Today evidence is mounting that COS is associated with the occurrence of an abnormal luteal phase with characteristic features of decreased production of estradiol and progesterone levels and significantly reduced luteal phase length. Therefore, the addition of estradiol to progesterone supplementation may be more effective for luteal phase support compared with progesterone supplementation alone. Several clinical trials have investigated the effect of adding estradiol to progesterone during luteal phase support in the ART cycle. These studies differed in the type of COS protocol, dose and type of estradiol, and type of progesterone used. A recent randomized controlled trial (RCT) evaluating the effect of adding oral estradiol to luteal progesterone in GnRH agonist down-regulation cycles showed no benefits of adding estradiol. In this recent RCT, the serum progesterone concentrations on day 7, 10, and 12 after ET were similar in the luteal estradiol addition group and luteal progesterone only group [
9]. On the other hand, Farhi et al. [
10] reported that estradiol supplementation during the luteal phase improved the PR and implantation rates in patients who were treated with a long GnRH agonist protocol for COS. In addition, a RCT by Ghanem et al. [
11] demonstrated that luteal estradiol addition in long GnRH agonist protocol cycles resulted in a significantly higher clinical PR and implantation rate in patients who underwent ICSI. In our present study, only GnRH antagonist MDP cycles were included. Although clinical PR per cycle initiated was higher in the estradiol addition group in comparison to the Crinone only group, this difference did not achieve statistical significance. However, the addition of estradiol to luteal Crinone supplementation significantly reduced the incidence of LVB and increased the embryo implantation rate. These results support that estradiol has an active role in the implantation process and reduced estradiol levels during the luteal phase leading to a reduced chance of conception.
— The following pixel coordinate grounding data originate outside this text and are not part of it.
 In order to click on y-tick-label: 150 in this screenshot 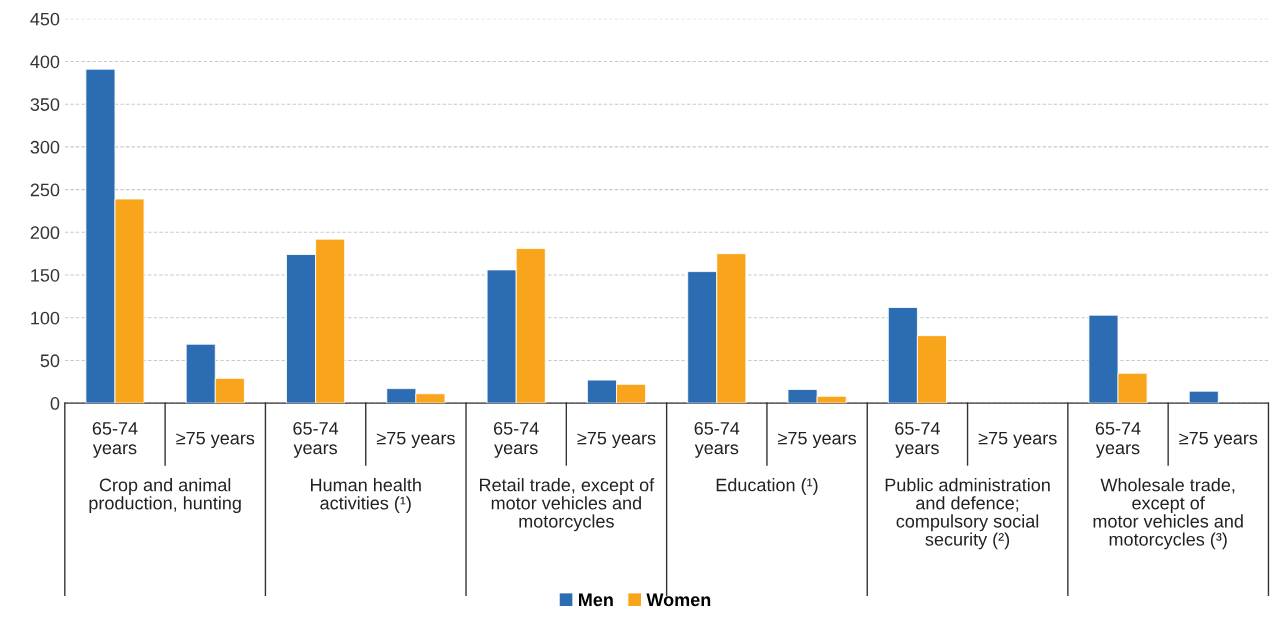, I will do `click(46, 275)`.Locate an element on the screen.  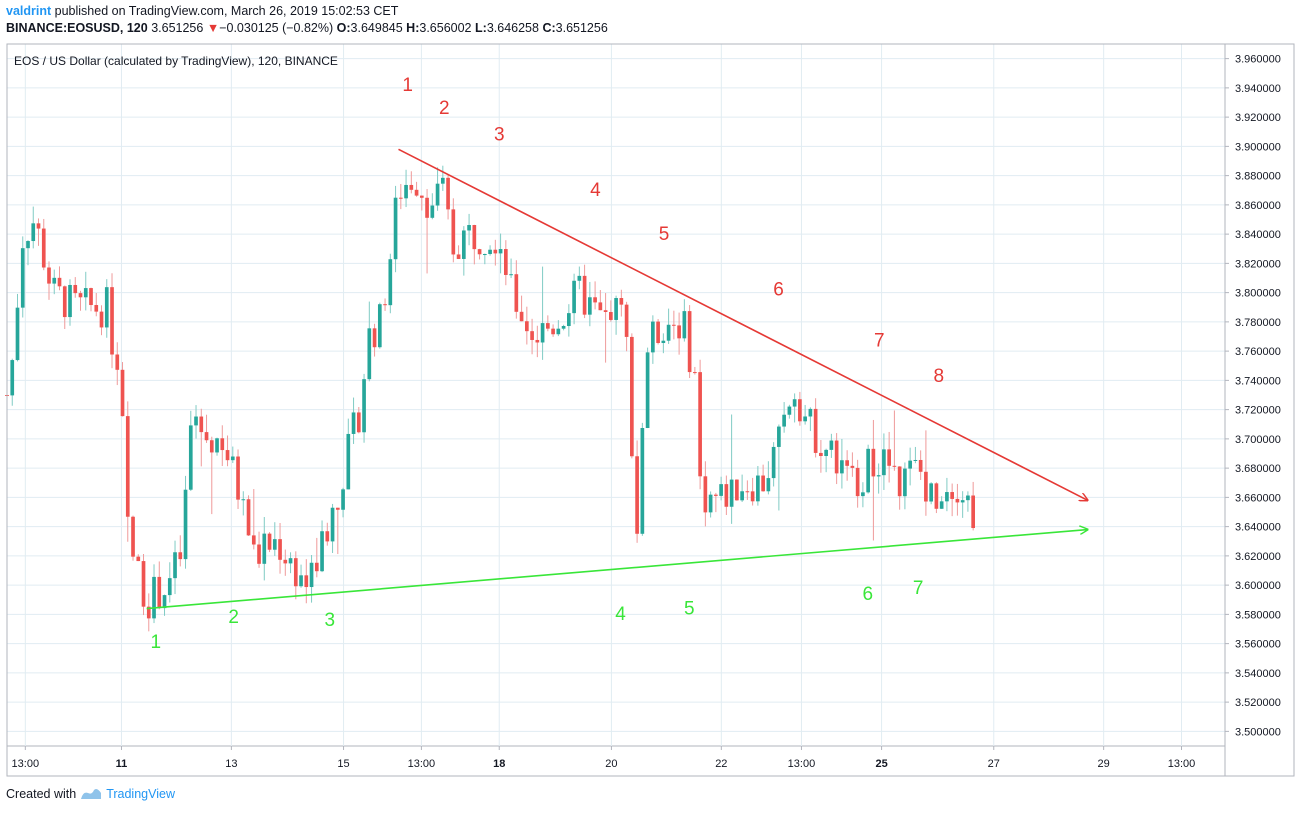
touch-point-label: 1 is located at coordinates (408, 86).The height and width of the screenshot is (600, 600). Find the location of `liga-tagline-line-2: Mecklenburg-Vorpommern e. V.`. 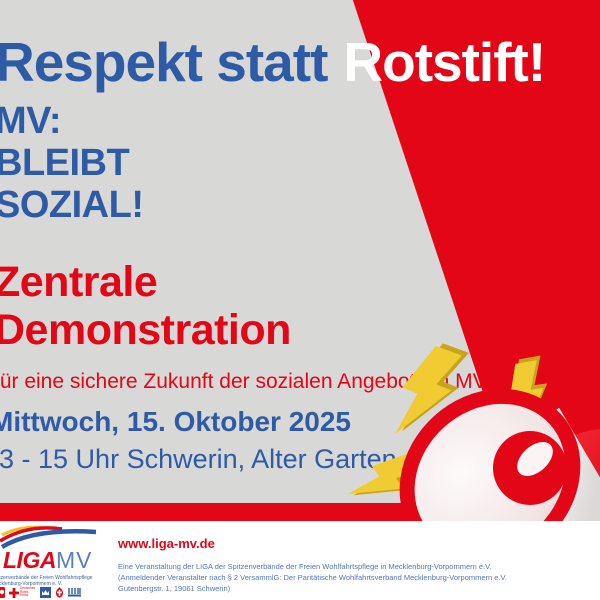

liga-tagline-line-2: Mecklenburg-Vorpommern e. V. is located at coordinates (32, 584).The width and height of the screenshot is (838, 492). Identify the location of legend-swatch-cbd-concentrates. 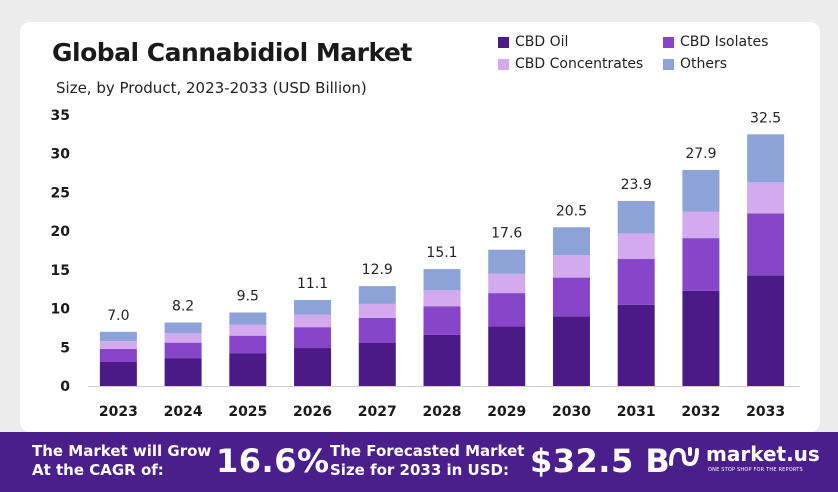
(504, 64).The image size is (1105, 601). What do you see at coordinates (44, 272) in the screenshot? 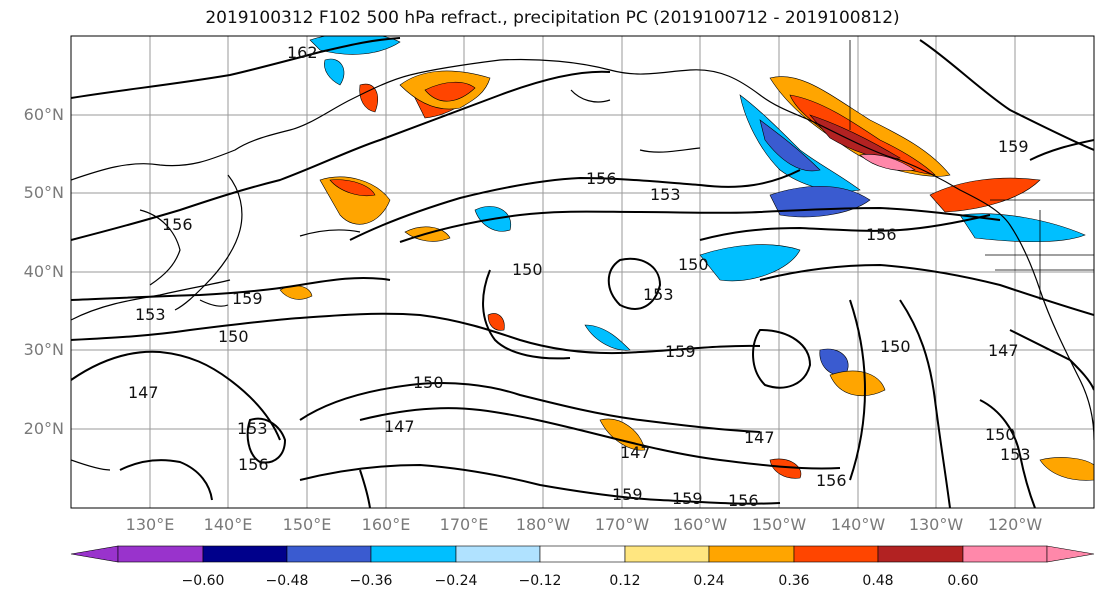
I see `lat-label: 40°N` at bounding box center [44, 272].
In conclusion, LVB during Crinone supplementing the luteal phase may be related to the embryo implantation failure in GnRH antagonist protocol IVF/ICSI cycles and therefore an effort to reduce LVB may be required. Furthermore, the addition of estradiol to luteal Crinone supplementation in GnRH antagonist cycles may reduce the incidence of LVB and increase the implantation rate in infertile patients undergoing IVF/ICSI.